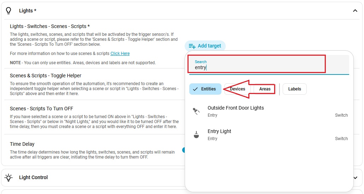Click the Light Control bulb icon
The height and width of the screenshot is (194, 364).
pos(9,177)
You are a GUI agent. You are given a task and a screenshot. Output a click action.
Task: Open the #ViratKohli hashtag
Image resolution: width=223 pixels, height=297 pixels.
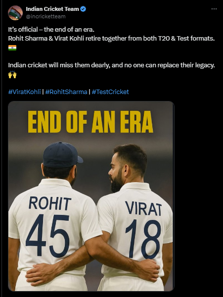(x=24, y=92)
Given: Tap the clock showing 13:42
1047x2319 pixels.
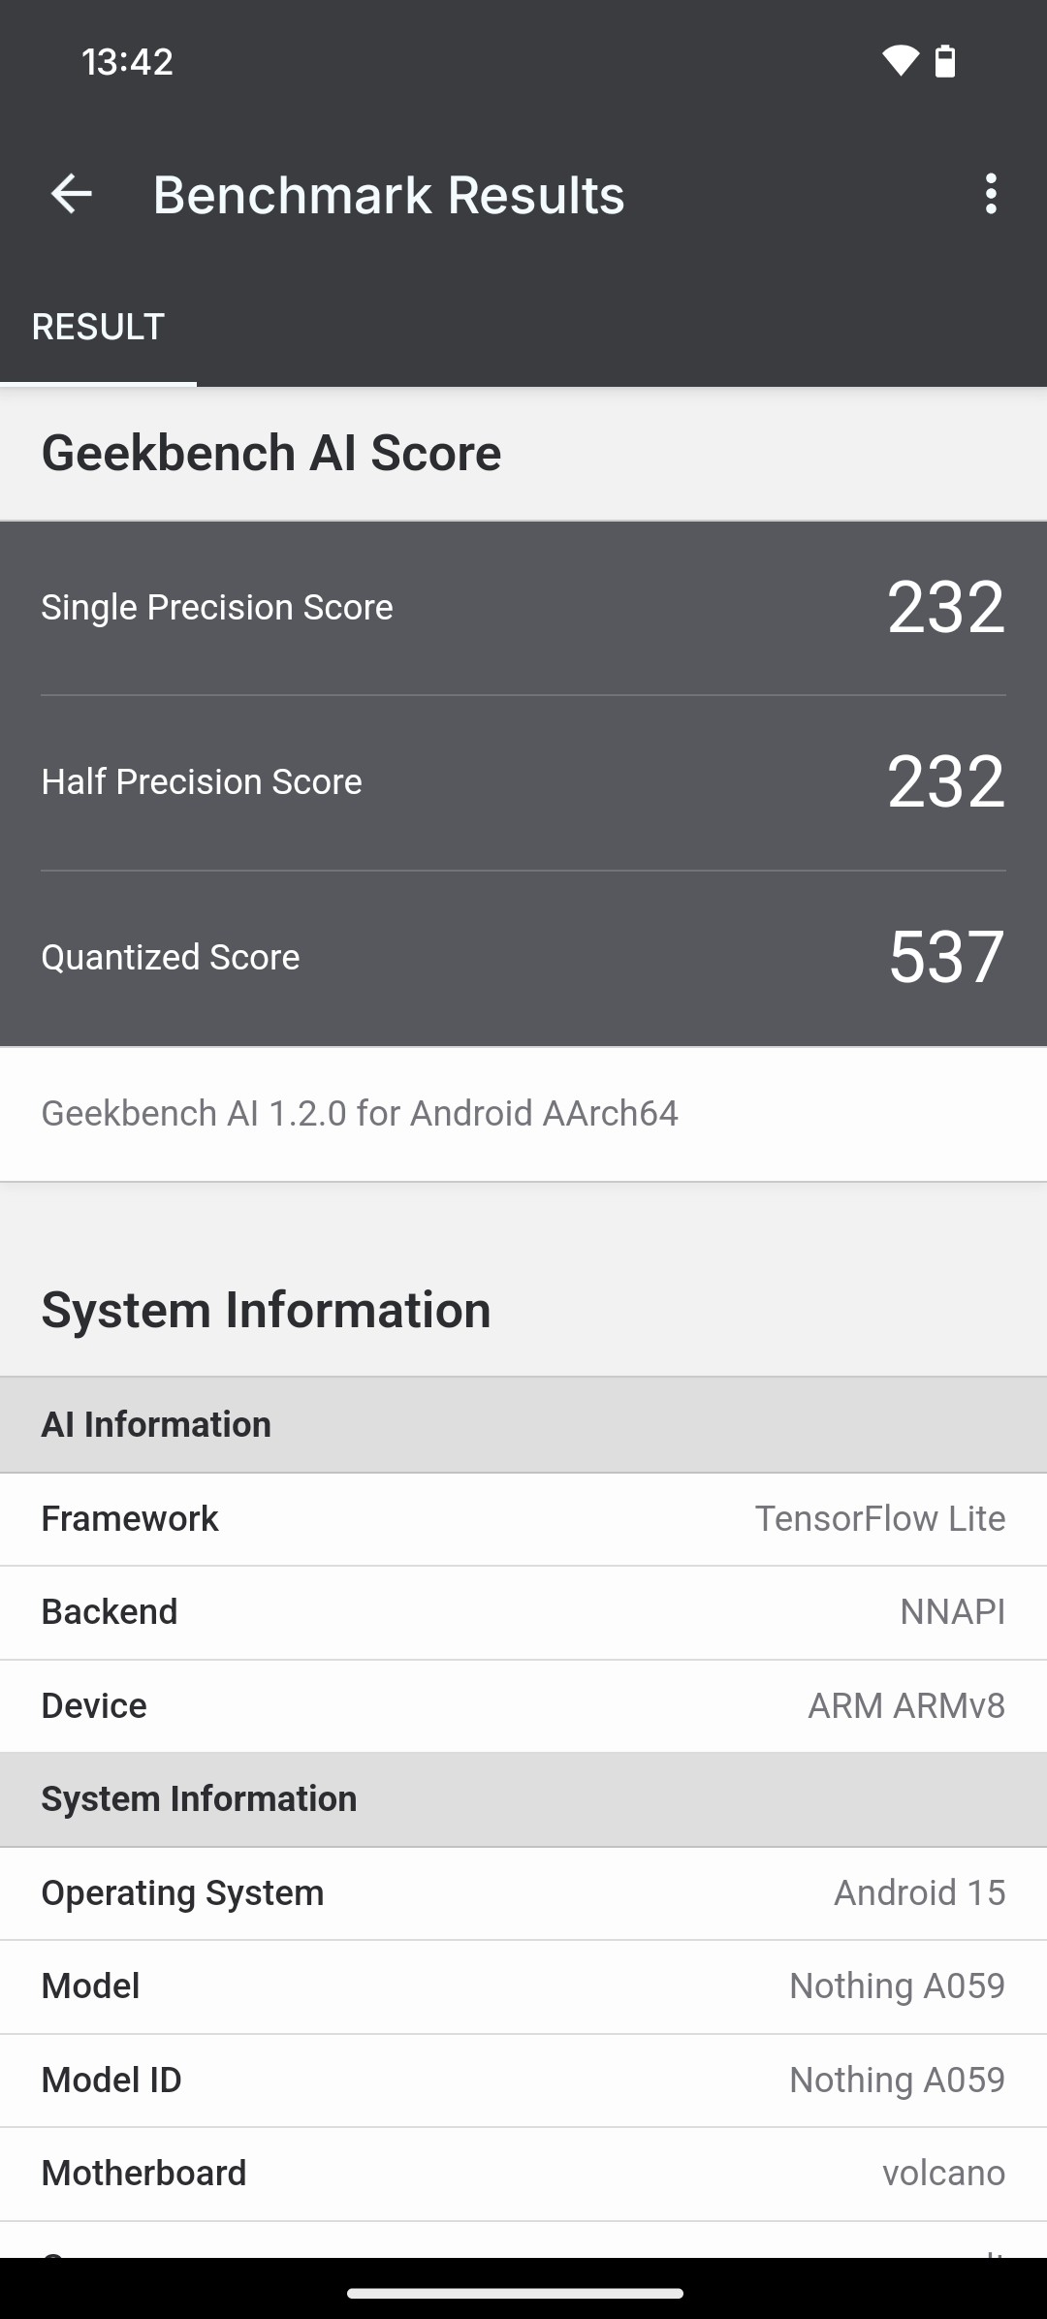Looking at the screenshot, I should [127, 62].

+++++

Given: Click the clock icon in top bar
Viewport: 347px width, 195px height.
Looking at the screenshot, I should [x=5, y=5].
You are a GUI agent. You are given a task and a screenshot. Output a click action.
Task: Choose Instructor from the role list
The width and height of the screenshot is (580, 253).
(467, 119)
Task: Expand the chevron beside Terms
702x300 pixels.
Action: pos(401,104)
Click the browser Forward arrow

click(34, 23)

+++++

### REQUIRED TASK
Could you reproduce, unchanged, the part of the records above that opens with the line containing "Given: Tap the clock showing 13:42" and closes with the line containing "Looking at the screenshot, I should [127, 62]."? Please omit the pictures.

### FINAL ANSWER
Given: Tap the clock showing 13:42
1047x2319 pixels.
Looking at the screenshot, I should [127, 62].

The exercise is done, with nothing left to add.